The space usage is constant because we never store arrays proportional to n. Only five integer counters are maintained regardless of input size.

Test Cases

solution = Solution()

assert solution.countVowelPermutation(1) == 5       # smallest input
assert solution.countVowelPermutation(2) == 10      # basic transition test
assert solution.countVowelPermutation(5) == 68      # provided example

assert solution.countVowelPermutation(3) == 19      # verifies multi-step transitions
assert solution.countVowelPermutation(4) == 35      # intermediate DP growth
assert solution.countVowelPermutation(6) == 129     # larger accumulation

assert solution.countVowelPermutation(10) == 1739   # validates longer sequences

# stress test for performance and modulo handling
result = solution.countVowelPermutation(20000)
assert isinstance(result, int)
assert 0 <= result < 10**9 + 7
Test Why
n = 1 Validates smallest possible input
n = 2 Checks direct transition rules
n = 5 Matches provided example
n = 3 Verifies recurrence correctness
n = 4 Ensures iterative state updates work
n = 6 Tests continued DP accumulation
n = 10 Validates correctness for larger values
n = 20000 Confirms performance and modulo handling

Edge Cases

One important edge case is n = 1. Many implementations accidentally enter the DP loop immediately and produce incorrect counts because they assume at least one transition occurs. Our implementation initializes the counts for length 1 directly and skips the loop entirely when n = 1, producing the correct answer of 5.
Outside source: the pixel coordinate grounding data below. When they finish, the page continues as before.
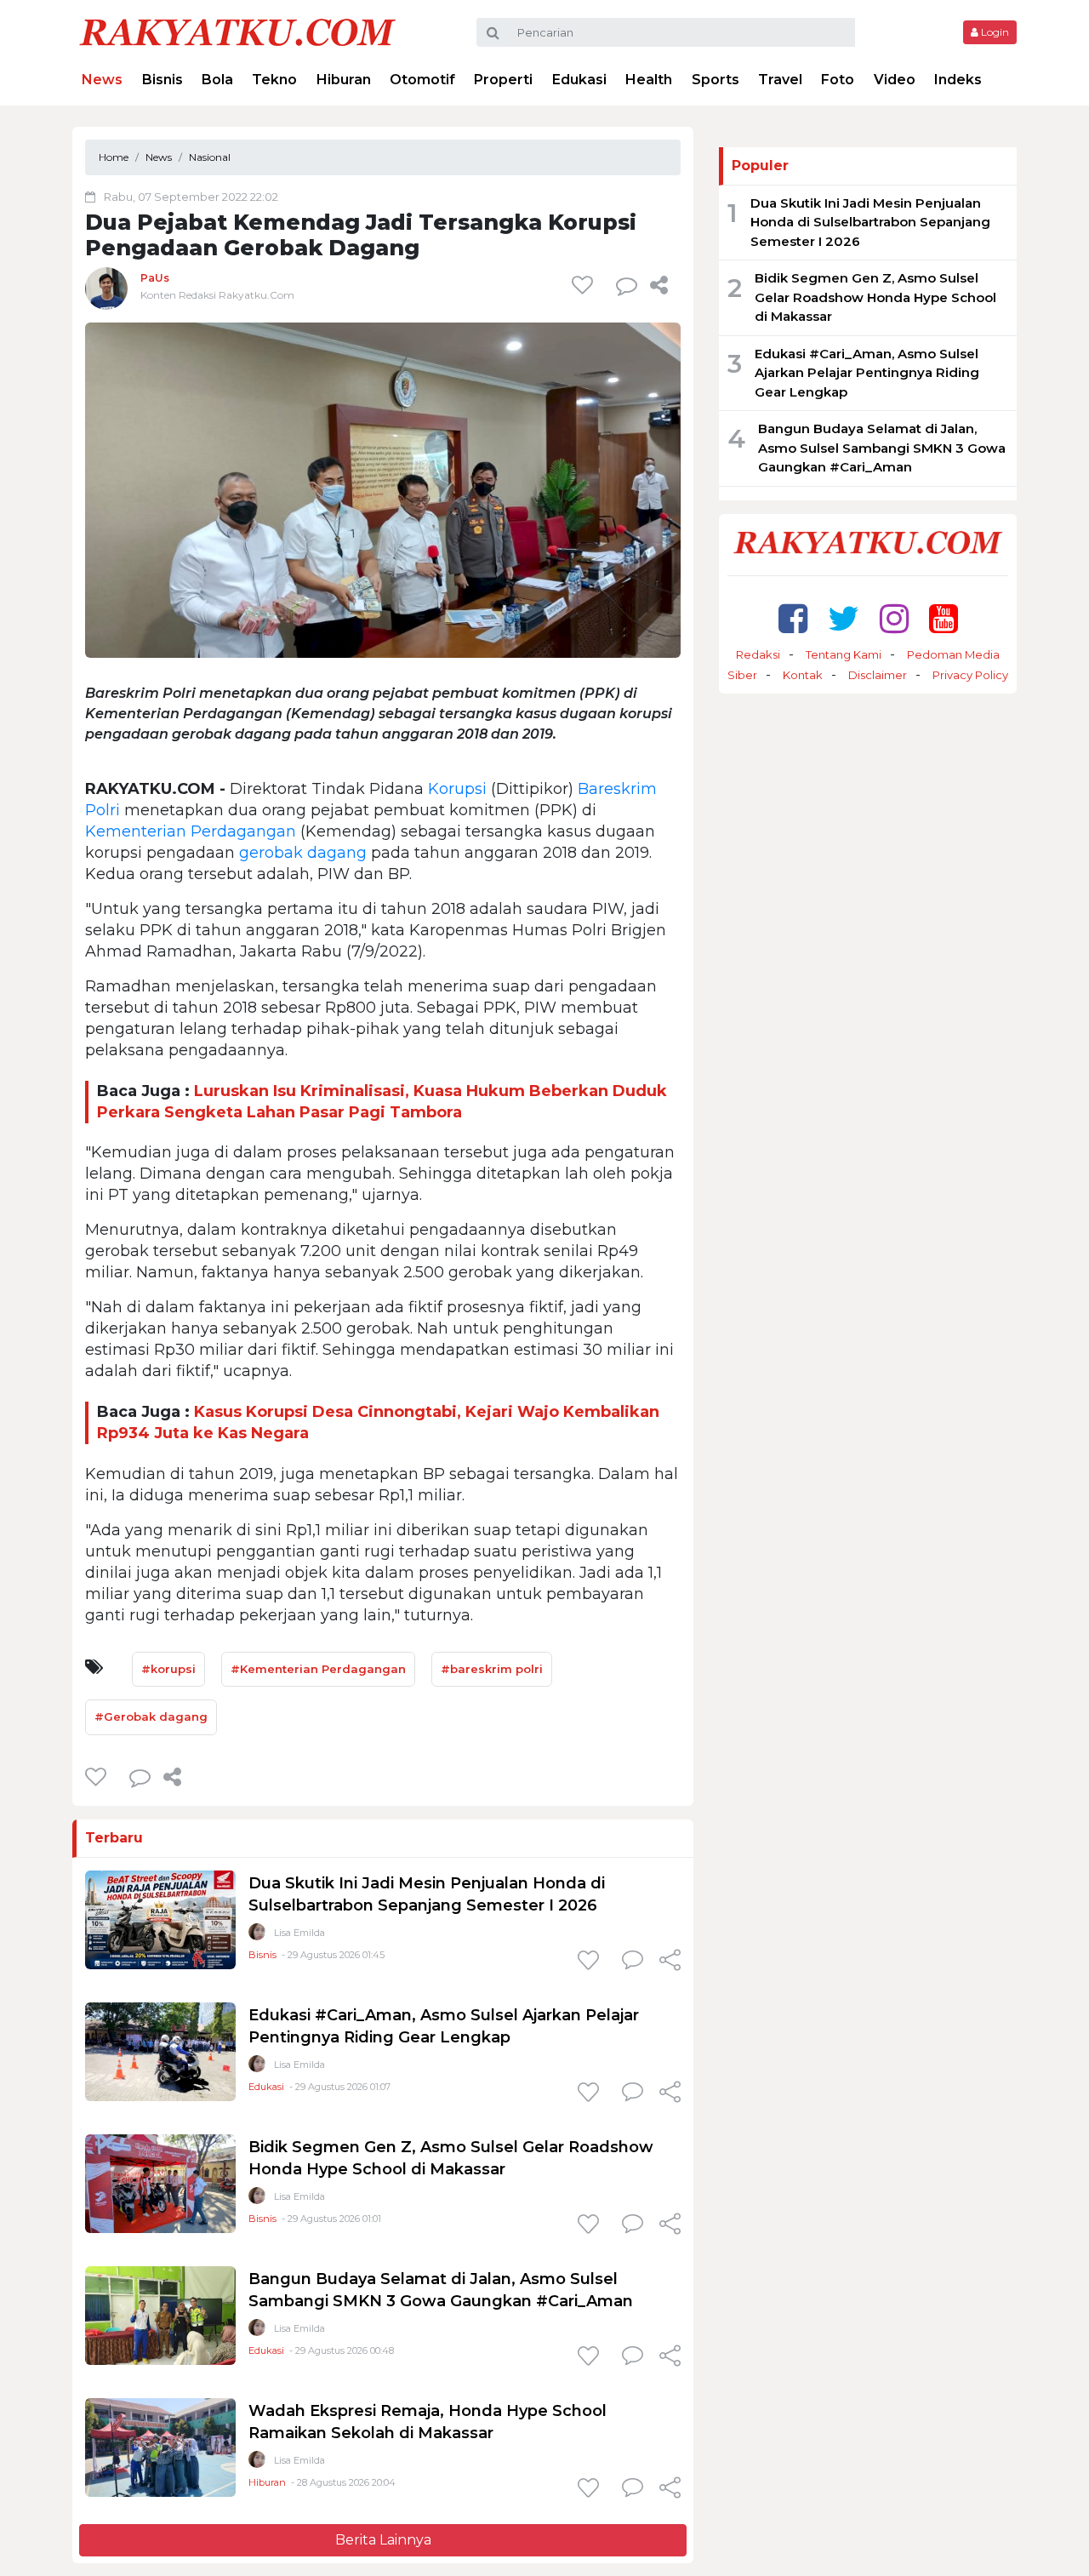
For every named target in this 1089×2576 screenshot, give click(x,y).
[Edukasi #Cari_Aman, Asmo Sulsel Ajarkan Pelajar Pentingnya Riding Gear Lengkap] (160, 2051)
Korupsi (457, 789)
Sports (715, 79)
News (102, 79)
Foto (837, 79)
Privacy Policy (970, 675)
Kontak (803, 675)
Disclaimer (877, 675)
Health (648, 79)
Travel (780, 79)
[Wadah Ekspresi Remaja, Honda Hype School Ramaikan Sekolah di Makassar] (160, 2447)
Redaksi (758, 654)
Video (894, 79)
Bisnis (162, 79)
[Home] (237, 31)
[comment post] (626, 285)
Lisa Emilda (299, 1933)
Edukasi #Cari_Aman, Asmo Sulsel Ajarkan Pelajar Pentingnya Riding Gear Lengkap (867, 373)
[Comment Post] (632, 1961)
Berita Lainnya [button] (383, 2540)
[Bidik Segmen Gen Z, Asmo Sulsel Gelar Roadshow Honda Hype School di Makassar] (160, 2183)
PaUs (154, 277)
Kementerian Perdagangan (190, 831)
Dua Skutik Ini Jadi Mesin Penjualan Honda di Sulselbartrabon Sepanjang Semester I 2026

Another important edge case involves large values of n, especially near 20000. The number of valid strings grows extremely quickly, so implementations that do not apply modulo during every iteration may overflow fixed-size integer types. Our solution applies modulo at each update step, ensuring all intermediate values remain bounded.

A subtle edge case comes from the transition rules for 'i'. The problem states that 'i' may not be followed by another 'i', meaning it may transition to four different vowels. This is easy to misinterpret or partially implement. Our recurrence relations carefully encode all allowed predecessors and successors, ensuring every valid transition is counted exactly once.

A final edge case is simultaneous state updates. If we updated a, then used the updated value to compute e, we would corrupt the recurrence relation because some calculations would use old values while others would use new ones. Using temporary variables such as next_a and next_e guarantees every update uses the previous iteration's state consistently.